Extend the travel essay on London below, continuing it from the point where it stops.

--- PAGE ---
--------
London In and Out, Shadow of the Empire
Clearly, I can claim only superficial impressions from our two three-day stays, two weeks in Israel separating them. But these impressions are fresh as the brisk autumn wind was on the Thames. Back in 1990, I had loved living in London. In spite of the recession, it was a full-on party town for the curvy blond snob of a Muscovite I was back then. I had no money but plenty of haughty attitude, a survival instinct completely unburdened by “English propriety ”, and a limitless appetite for new experiences. In sum, I went places. My little black book boasted Krishna-ites alongside slick Abbey Life executives, a 250 lb black bouncer of a fashionable night club and an E-popping art historian.
London in Fall 2004 tastes and looks very different. It took me about 40 minutes of walking around the Camberwell Common before I found fish and chips. Disposable plastic plates, kebabs on the menu, and not a sheet of old newspaper in the place; this was no "Chippy". A peculiar blend of international comfort food has evolved in the big cities of Europe: in Germany it would be the 'Imbiss'. Warm dough, cheese, grease and spicy meat, seemingly randomly referred to as pizza, hamburger, shnitzel or doner.
Taking a double-decker through London is like touring the old British Empire. All the languages faces and fashions of the Commonwealth converge in London. Attitudes from all latitudes have also made the migration. It took maybe 5 minutes (and 10 Pounds Sterling) for a crisply dressed clerk at Enji's Electronics to “unlock” my cell phone so that it would accept any SIM card.
--------
--- DATA EXCERPTS ---
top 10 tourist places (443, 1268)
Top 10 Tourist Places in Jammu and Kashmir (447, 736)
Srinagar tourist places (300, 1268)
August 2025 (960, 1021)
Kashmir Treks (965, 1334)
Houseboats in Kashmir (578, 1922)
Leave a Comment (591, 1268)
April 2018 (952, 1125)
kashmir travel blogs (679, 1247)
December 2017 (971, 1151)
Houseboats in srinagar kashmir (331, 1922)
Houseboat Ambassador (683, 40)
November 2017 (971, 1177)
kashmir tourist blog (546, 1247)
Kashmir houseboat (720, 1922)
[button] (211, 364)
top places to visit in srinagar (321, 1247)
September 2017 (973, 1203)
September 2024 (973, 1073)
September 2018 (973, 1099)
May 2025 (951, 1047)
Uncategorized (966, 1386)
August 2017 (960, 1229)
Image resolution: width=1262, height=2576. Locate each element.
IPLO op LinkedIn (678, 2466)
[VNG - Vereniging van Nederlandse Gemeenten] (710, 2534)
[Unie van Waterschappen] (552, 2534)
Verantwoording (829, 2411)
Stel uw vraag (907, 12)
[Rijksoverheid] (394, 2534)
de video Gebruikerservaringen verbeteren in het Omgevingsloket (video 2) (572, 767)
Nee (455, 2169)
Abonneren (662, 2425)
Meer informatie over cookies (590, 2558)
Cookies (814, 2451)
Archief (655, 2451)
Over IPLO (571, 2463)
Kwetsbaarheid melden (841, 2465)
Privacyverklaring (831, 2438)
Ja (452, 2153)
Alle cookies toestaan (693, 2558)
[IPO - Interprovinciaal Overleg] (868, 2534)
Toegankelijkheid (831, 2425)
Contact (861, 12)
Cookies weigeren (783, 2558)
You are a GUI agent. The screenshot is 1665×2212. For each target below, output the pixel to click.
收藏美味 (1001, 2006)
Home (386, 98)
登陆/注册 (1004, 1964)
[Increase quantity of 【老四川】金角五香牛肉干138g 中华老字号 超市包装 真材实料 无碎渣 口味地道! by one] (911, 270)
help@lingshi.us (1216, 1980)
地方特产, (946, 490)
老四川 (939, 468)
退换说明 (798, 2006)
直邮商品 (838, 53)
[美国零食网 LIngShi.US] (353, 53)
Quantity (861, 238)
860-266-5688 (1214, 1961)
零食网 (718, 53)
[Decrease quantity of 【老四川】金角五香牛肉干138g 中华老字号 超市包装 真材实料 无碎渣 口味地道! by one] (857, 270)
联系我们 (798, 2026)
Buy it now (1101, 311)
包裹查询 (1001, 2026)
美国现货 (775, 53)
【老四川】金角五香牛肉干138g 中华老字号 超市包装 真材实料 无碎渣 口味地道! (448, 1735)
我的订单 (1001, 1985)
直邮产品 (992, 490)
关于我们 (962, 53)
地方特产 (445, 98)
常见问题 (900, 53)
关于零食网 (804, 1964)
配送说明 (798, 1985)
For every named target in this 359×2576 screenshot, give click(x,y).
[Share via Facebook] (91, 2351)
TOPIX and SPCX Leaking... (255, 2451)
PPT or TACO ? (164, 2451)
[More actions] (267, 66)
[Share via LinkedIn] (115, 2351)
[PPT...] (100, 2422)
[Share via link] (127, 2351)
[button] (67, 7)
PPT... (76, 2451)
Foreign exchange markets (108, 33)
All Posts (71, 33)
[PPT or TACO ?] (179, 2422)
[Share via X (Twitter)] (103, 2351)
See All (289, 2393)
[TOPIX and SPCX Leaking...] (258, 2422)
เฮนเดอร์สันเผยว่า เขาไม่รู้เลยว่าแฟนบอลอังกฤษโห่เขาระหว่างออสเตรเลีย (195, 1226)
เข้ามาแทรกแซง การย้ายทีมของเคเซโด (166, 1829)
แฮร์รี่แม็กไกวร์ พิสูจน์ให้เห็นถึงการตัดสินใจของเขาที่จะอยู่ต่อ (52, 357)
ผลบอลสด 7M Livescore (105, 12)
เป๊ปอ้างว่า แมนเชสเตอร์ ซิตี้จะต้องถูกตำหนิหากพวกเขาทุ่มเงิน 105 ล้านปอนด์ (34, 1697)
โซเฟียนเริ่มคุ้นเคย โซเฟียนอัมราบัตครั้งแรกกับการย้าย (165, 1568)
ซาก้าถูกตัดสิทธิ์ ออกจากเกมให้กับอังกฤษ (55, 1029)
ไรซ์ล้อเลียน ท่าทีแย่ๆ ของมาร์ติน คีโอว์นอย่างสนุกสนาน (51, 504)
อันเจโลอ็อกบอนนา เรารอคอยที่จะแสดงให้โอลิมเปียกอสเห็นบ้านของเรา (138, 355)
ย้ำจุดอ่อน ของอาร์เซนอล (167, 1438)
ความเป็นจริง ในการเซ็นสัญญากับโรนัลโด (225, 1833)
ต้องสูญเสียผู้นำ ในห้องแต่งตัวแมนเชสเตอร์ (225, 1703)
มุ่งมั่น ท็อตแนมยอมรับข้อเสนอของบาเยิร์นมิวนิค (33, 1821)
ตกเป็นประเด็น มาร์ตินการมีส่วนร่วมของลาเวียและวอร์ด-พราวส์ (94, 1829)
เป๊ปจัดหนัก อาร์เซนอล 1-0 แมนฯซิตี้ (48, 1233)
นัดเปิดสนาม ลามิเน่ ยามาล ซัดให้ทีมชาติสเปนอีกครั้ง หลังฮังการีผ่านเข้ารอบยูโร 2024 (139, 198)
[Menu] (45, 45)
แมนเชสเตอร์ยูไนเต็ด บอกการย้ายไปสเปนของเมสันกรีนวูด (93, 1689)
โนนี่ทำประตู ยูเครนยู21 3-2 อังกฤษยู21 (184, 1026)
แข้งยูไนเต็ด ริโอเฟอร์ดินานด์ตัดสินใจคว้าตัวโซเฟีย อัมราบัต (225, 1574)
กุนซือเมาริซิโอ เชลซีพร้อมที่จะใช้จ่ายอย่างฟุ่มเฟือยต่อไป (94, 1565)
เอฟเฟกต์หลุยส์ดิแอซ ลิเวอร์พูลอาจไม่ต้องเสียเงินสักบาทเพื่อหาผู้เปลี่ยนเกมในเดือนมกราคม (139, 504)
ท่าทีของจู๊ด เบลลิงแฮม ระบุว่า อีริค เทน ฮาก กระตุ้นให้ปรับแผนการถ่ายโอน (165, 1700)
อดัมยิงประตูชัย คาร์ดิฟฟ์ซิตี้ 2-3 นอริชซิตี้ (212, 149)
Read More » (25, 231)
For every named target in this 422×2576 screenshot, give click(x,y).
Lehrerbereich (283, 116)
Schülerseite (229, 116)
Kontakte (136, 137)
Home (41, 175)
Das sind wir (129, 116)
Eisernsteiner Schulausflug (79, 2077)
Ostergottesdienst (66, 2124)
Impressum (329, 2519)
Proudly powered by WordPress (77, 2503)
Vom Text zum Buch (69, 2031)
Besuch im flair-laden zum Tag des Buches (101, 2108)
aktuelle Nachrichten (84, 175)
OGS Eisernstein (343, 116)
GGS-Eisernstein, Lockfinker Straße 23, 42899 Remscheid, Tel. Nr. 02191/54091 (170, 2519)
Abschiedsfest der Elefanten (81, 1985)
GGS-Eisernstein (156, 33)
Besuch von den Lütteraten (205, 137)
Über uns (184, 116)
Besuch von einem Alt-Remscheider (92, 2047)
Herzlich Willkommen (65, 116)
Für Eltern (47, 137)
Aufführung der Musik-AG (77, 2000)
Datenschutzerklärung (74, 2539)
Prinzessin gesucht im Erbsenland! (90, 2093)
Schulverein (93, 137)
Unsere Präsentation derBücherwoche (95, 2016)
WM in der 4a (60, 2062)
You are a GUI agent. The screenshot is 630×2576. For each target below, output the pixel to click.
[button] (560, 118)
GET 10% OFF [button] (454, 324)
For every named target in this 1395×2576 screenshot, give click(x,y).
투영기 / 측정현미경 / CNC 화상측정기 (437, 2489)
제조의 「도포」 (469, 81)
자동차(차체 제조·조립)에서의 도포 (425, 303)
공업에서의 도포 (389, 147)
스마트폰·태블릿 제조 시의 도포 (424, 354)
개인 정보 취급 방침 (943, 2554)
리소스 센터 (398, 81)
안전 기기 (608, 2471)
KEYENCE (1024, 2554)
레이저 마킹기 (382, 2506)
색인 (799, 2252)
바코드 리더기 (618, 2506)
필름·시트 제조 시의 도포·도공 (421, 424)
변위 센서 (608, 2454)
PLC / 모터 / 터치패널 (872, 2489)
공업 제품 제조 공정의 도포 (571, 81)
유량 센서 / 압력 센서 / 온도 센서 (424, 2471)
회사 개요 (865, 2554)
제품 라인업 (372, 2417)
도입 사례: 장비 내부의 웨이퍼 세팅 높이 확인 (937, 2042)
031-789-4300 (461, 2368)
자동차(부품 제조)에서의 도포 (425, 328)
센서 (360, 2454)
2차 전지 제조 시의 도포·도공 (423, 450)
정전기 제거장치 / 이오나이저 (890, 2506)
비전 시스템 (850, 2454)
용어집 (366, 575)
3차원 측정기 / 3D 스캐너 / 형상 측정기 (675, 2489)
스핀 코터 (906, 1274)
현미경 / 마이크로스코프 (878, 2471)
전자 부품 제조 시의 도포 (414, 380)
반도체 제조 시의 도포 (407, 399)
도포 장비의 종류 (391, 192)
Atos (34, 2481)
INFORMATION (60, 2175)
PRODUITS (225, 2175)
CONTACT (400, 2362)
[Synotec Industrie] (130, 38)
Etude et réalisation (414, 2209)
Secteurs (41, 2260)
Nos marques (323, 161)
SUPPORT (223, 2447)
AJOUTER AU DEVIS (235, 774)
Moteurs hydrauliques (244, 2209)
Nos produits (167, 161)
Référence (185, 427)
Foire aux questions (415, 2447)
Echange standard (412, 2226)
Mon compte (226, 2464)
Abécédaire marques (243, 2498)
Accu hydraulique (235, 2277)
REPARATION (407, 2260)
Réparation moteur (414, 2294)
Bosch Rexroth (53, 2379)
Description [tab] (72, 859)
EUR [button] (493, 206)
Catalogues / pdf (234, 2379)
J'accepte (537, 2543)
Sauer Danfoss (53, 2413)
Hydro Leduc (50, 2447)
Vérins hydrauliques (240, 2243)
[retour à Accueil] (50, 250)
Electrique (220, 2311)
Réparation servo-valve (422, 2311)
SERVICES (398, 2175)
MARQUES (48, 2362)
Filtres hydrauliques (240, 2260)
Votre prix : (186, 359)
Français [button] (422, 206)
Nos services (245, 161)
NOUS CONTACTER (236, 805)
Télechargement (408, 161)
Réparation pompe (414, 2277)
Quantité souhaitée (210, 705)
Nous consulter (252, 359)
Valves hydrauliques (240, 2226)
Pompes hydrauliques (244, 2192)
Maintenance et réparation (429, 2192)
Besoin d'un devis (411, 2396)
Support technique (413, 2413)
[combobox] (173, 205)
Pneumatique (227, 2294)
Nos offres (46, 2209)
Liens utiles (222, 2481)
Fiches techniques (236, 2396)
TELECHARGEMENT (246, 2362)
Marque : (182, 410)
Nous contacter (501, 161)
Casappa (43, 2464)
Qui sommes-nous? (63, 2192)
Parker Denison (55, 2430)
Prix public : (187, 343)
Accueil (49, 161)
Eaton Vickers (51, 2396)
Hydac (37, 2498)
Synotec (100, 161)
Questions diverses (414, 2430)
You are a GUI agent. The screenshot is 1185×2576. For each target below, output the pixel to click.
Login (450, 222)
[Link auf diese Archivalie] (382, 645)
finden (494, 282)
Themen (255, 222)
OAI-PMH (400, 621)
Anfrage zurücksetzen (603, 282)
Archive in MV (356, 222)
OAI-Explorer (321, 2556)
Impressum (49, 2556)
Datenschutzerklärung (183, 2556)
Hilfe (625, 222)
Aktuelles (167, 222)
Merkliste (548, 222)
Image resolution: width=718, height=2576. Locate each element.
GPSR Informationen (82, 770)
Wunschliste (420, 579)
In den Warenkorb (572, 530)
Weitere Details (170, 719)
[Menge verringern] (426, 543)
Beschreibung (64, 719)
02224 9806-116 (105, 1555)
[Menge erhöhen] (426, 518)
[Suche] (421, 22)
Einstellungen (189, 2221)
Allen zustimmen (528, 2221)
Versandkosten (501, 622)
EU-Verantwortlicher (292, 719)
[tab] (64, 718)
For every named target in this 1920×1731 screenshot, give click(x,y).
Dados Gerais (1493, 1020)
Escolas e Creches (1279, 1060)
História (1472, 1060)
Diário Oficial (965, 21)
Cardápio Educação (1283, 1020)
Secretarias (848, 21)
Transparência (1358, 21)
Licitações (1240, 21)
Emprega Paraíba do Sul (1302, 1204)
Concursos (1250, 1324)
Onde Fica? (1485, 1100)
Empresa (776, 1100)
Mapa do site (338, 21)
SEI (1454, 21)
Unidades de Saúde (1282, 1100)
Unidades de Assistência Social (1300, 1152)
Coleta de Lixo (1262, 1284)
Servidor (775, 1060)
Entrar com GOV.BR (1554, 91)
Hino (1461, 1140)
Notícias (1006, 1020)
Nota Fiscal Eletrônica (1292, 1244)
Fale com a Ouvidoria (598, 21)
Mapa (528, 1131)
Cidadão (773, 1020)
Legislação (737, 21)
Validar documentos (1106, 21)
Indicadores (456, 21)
--------
--- TASK RESPONSE ---
A young Muslim man couldn’t contain his sadness and disgust, while taking in the Jake and Dinos Chapman exhibit at the Saatchi Gallery: “ Why do they want to see children this way!?” he asked me. Dozens of cheerful girl-boy mannequins explored eachother's cute toddler’s togs, their sweetly inexpressive faces all sporting an adult's penis in place of a nose. The long queue in one post office remained eerily aloof while an elderly Jamaican man raged impotently at the prim clerk behind the plexi-glass. Older Brits we met abroad later in our trip, and there were many, universally complained about the reverse imperialism of modern day England: “They get apartments, food, and social services just for coming to England and having their babies!”
Our hostess, Sue, illustrated the other side of what London is become. Broad Scots dialect coming from a cute Oriental girl is a little disconcerting at first. Heiress to a dry-cleaning shop in Glasgow, Sue has decamped for London town. Cheerfully, she evades her Mom’s nightly long-distance attempts to set her up with another nice man from Hong Kong. In the morning she dons an electric yellow rain coat over crisp Calvin Klein power-suit, mounts up and cycles off to her job as analyst for a venture capital firm.